Les Rencontres de Dijon se pencheront aussi sur l'exploitation des films en salles et les conditions de distribution des œuvres ?
Il y a un double mouvement de concentration. Sur le parc de salles, il y a beaucoup plus d'écrans et moins d'établissements. Et il y a des difficultés de programmation, notamment pour les films d'auteur porteurs, liées à des problématiques de zones et à l'état de la concurrence. Le numérique a facilité un certain nombre de choses, mais on va voir apparaître des phénomènes comme la multidiffusion, et il faut les encadrer. En caricaturant, si les circuits peuvent tout prendre en jouant sur la multidiffusion et la multiprogrammation, cela pourrait se révéler très difficile pour les salles indépendantes. Les VPF étaient un outil, un moyen économique de mutation qui doit s'arrêter. Les outils de régulation, nous en avons : ce sont les engagements de programmation qui concernent actuellement les circuits. Il faudrait peut-être les rendre plus contraignants et les élargir à d'autres que les circuits, les réfléchir par zone géographique et en discuter aussi avec les distributeurs. Si un cinéma art et essai s'engage sur un film pour un certain nombre de semaines, il ne peut le faire qu'au regard du nombre global de copies en circulation pour le film : en fonction de la concurrence et de l'atomisation du public, on ne peut pas s'engager de la même manière. Il faut que le distributeur soit clair sur son plan de sortie et trouver un moyen de faire baisser l'inflation du nombre de copies. Aujourd'hui, on constate, particulièrement sur les films indépendants porteurs, une explosion du nombre de copies, qu'il faut trouver le moyen de réguler. Il y a aussi un problème de profondeur d'exploitation avec une accélération du taux de rotation ces dernières années. Sans que l'on puisse vraiment distinguer la cause des effets, les distributeurs sont quasiment obligés de réfléchir à des plans de sortie sur 15 jours pour rentabiliser au maximum leurs films sur cette période. Car ils savent qu'ils ne pourront pas rester beaucoup plus à l'affiche. On voit des films qui font pourtant des bons scores et qui sont sortis des salles dès leur deuxième semaine. Les distributeurs "bastonnent" donc sur les 15 premiers jours en mettant beaucoup de copies, en dépensant beaucoup de frais d'édition. Il faudrait réduire ce nombre de copies en garantissant aux distributeurs une exploitation plus longue dans le temps.

Jean Labadie (Le Pacte) a dénoncé cet été la très forte baisse d'intensité de la lutte contre le piratage en France ? Qu'en pensez-vous ?

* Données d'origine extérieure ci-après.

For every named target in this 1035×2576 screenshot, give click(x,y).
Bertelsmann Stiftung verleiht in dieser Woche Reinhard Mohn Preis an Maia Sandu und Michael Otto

Nous soutenons sa démarche. Il y a un jeu trouble : on nous demande de développer l'offre légale, mais si vous ouvrez un super restaurant et qu'un autre est gratuit juste à côté, personne ne viendra goûter votre menu. Nous avons besoin des deux volets : la protection et le développement. Il y a eu des messages un peu troubles, y compris de la part de la précédente ministre de la Culture, sur la volonté ou non d'être incisif sur le piratage. Car c'est aussi de la communication : le téléchargeur doit savoir qu'il y a une volonté politique de calmer la chose. La Hadopi axe plus ses réflexions sur le développement de l'offre légale, c'est bien, mais c'est un travail que d'autres peuvent faire. Le coeur de sa mission, c'est la riposte graduée.